Esta apreciação é independente do modelo de discussão ser mais “olhos nos olhos” ou em “simultâneas”. O debate entre Cavaco Silva e Francisco Louçã – o mais substancial – provou-o. Pacheco Pereira reconhece o facto em artigo publicado na passada quinta-feira. E exprime a sua irritação. A animosidade do analista com a área política em que Louçã se move, não é apenas de projecto. É também de geração. E, dentro desta, de radicalidades em certo momento partilhadas.
A maioria dos rostos conhecidos dos jovens dos idos da revolução, percorreram a estrada que os levou da esquerda para o centro e/ou a direita. Esse caminho não se faz sem drama e tormento pessoais. Sem excelentes e péssimas razões, atravessadas pela marca de que o comunismo ocidental é herdeiro, a cultura judaico-cristã e o seu alimento de culpa.

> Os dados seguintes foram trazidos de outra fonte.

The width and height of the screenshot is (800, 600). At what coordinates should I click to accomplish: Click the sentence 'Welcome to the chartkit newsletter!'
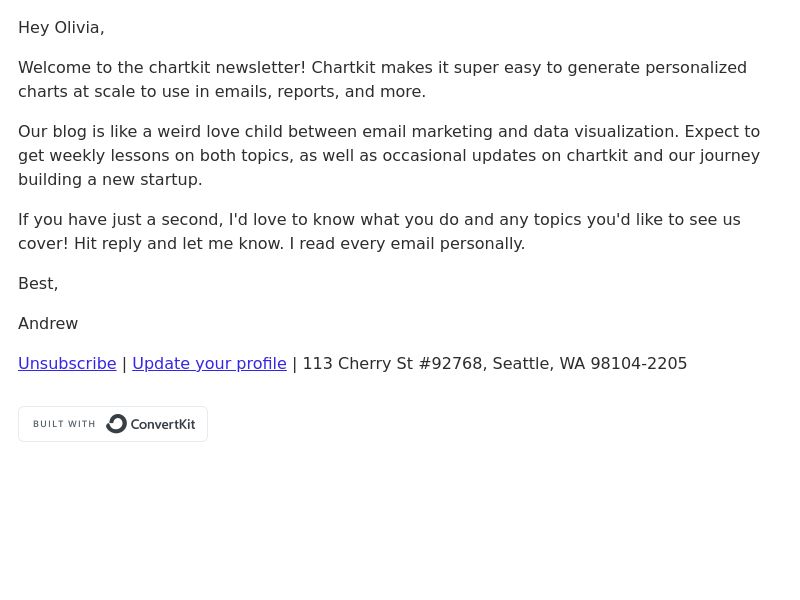point(162,67)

O modo como cada um atravessa esta “reconstrução” varia muito. Mas fica sempre um problema por resolver: a relação com os que escolheram não fazer o mesmo caminho. Com os que continuaram do mesmo “lado da barricada”, mesmo que para isso se tenham obrigado a reavaliações e balanços não menos dolorosos. A mera exposição pública deste “lado” da geração surge, inevitavelmente, como desafio ao destino. E se nessa exposição se tem “brilho e capacidade”, pior. Porque se prova que não há uma só estrada, mas bifurcações. A irritação que Francisco Louçã provoca entre os mais mediáticos da sua geração, resulta não apenas de diferenças de opinião política ou modos de ser, mas de uma disputa pela memória e sentido de uma geração política.

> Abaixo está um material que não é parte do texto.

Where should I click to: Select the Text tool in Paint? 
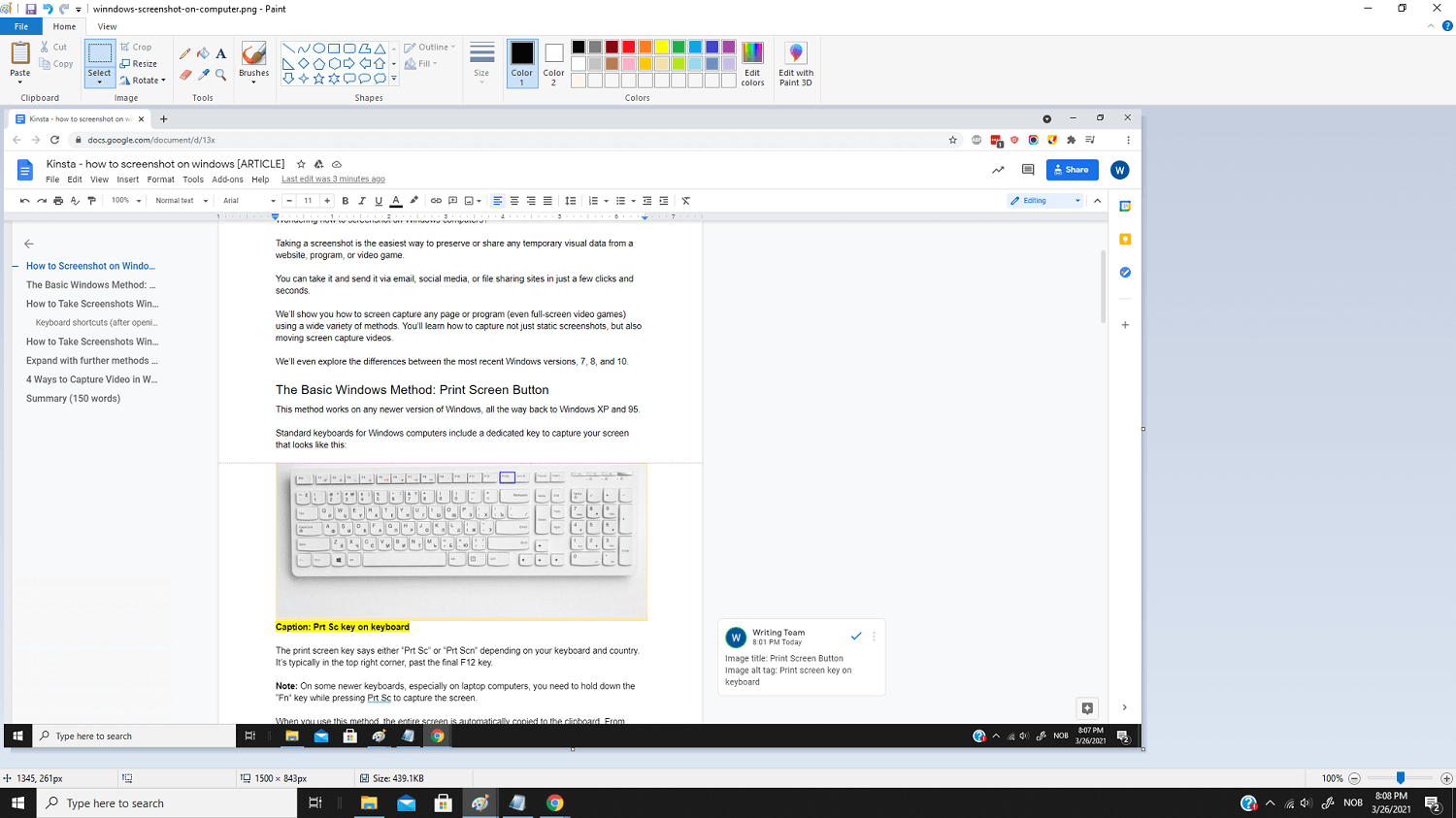coord(219,53)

Nos que fizeram a estrada da esquerda para o centro e a direita, Pacheco Pereira é, a vários títulos, a referência mais sólida. Porque, para lá da espuma dos dias, o seu objecto de trabalho é a História do “lado” que um dia deixou. E nesse trabalho, tem o mérito de não ajustar contas. Investiga, indaga, colecciona, articula, veste a pele, e ensaia respostas às interrogações que o tempo coloca. A sua biografia de Álvaro Cunhal é um notabilíssimo documento. Não é “a” História do PCP. Mas é, seguramente, a melhor História que sobre o PCP até agora se fez. Pacheco Pereira historiador não merecia a triste nota que a Secção de Imprensa do PCP recentemente lhe dedicou, acusando-o de “uma pretensa investigação cujo objectivo é inocentar a PIDE e criminalizar o PCP”. Esta e outras barbaridades sobre o “branqueamento do fascismo”, constam dessa nota digna dos anos 50 e que prova, à saciedade, como o estalinismo renasce na Soeiro Pereira Gomes, mal se interroguem verdades sagradas, ou se investigue sobre os aspectos menos honrosos que a História de qualquer corpo humano inevitavelmente comporta.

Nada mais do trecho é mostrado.